Император движением веера приказал им встать с этой стороны входа. Митикоси же, воскликнув «Вот ты где!», бросилась ко мне и встала рядом на колени. Поклонившись Государю, она затараторила, не давая никому вставить ни слова:
– Милый дядюшка (услышав такое обращение к Священной особое Императора, я уже был на грани обморока!), ты вот что хочешь делай, но ты меня знаешь, а мы с Хатэтуримо давно (ну, я бы сказал, относительно давно) и крепко (а вот это правда!) любим друг друга, и решили пожениться (впрямую мы этот вопрос не обсуждали, но…)! Пусть он и простой неродовитый самурай, мне это безразлично, и я прошу тебя, заклинаю всеми Оо-камудзуми-но Микото19, не откажи нам в твоем высочайшем разрешении стать на веки мужем и женой!
Все это моя несравненная Митикоси выпалила на одном дыхании и без запинки, словно давным-давно выучила свою просьбу. После этих слов Император вскочил, опрокинув балдахин, и явил нам, простым просителям, своё Божественное лицо, искаженное яростью.
– Что?! – вскричал он, словно прогремел гром в небесах, и мы спешно пригнулись, подобно рисовым побегам, склоняемым сильным ветром. – Моя племянница замуж за безродного вояку?!
– Если не разрешись, – сразу предупредила его Митикоси, явно испугавшись его гнева куда меньше чем я, – то я умру!
Под эти её слова снова гулко опрокинулся балдахин, выпавший из рук Хиро, безуспешно пытавшегося водрузить конструкцию на место. Государь зарычал, словно раненный тигр, сжимая и разжимая кулаки, потом обратился лицом ко мне и, бешено вращая глазами, почище чем мы с Ибонаки, спросил, а точнее проорал:
– Да как ты смел?!
Митикоси, моя верная Мити, не вставая с колен, влезла между нами, и закрыла меня, широко разведя руки:
– Мы оба!
– Если бы ты сам хоть полслова обмолвился об этом, – ругался через её голову Государь, – я велел бы изрубить тебя на мелкие кусочки, а потом бросил бы их тиграм! Благодари Митикоси, что она сказала это первой!
– Благодарю тебя, Митикоси, – послушно молвил я.
Хиро тем временем при помощи самураев охраны сумел установить балдахин, и теперь тяжело отдувался, явно отлынивая от своих прямых обязанностей, то есть, избегая давать Государю советы. Тот пару раз метнул вопрошающий взгляд в его сторону, но ответа не дождался.
– Митикоси, ведь ты моя самая любимая племянница, как ты могла так поступить со своим дядюшкой?..

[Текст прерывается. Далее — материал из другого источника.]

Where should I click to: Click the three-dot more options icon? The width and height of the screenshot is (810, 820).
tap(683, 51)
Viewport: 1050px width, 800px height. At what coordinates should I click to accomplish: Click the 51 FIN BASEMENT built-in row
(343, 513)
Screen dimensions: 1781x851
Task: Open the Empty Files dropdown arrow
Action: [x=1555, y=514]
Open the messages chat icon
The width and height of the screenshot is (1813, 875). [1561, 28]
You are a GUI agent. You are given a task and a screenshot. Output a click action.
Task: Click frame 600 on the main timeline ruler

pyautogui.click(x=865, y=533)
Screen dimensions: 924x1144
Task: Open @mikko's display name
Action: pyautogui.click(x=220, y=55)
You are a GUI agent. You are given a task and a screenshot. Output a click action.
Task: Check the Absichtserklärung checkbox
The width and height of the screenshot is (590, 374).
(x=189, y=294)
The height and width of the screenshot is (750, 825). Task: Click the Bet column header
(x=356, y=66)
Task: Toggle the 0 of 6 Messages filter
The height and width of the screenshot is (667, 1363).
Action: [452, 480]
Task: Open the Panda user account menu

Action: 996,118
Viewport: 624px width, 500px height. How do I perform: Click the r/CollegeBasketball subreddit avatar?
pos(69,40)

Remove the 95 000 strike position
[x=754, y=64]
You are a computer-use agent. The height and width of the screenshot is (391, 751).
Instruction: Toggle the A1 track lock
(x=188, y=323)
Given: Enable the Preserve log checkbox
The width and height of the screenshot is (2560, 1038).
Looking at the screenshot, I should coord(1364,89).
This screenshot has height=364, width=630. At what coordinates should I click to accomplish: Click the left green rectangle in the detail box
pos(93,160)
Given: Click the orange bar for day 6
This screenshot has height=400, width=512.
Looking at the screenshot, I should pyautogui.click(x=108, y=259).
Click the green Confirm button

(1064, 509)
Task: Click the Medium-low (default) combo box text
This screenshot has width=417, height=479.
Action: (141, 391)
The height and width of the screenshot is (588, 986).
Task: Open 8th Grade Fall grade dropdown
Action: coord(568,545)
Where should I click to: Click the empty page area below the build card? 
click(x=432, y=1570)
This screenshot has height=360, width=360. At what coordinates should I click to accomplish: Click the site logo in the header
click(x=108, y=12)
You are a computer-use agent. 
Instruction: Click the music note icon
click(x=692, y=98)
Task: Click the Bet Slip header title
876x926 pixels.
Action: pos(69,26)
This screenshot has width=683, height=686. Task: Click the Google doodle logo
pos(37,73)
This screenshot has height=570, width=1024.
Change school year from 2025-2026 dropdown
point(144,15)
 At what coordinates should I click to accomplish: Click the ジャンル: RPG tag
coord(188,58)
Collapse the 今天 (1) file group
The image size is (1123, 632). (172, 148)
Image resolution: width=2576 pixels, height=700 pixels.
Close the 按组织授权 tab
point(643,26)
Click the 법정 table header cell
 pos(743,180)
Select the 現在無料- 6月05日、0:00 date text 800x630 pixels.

– Если любимая, то ты должен уважать мои чувства! – запальчиво возразила моя любимая, и я поспешно втянул голову в плечи, ожидая новой вспышки высочайшего гнева. Ведь Император никому ничего не должен!
– Но за тебя сватался чхонский князь Квон Дун, что же теперь ему отказать? Это же война! – заломил руки Государь.
При слове «война» молодые самураи тут же напыжились, горделиво выпятив парадные панцири, прямо хоть сейчас на картинку, а вот Хиро трусливо съежился, совсем как я. Отец рассказывал мне о большой войне, той самой знаменитой Чхонской кампании. Ничего хорошего. Кровь, увечья, смерть друзей, смерть врагов, таких же людей, как и твои друзья… Почести будут потом, если конечно будет кому их воздавать. Я знаю, мысли недостойные наследственного воина, тем более уже поучаствовавшего в приграничных стычках. Но, это – правда о войне…
– Этому Квону больше нравится Нимикоту, вот пусть её и увозит в свой дурацкий Чхон! – предложила Митикоси.
– Твоя сестра Нимикоту должна выйти за Юй-Бэ из Чжур-Чжень, – растерянно ответил Император. – Как с ним быть?
– Ему отдать Иринаки, они друг на дружку похожи! – Митикоси не собиралась сдаваться. Так они перебрали всех многочисленных племянниц Государя, пока не выяснилось, что один из принцев все же остается без пары.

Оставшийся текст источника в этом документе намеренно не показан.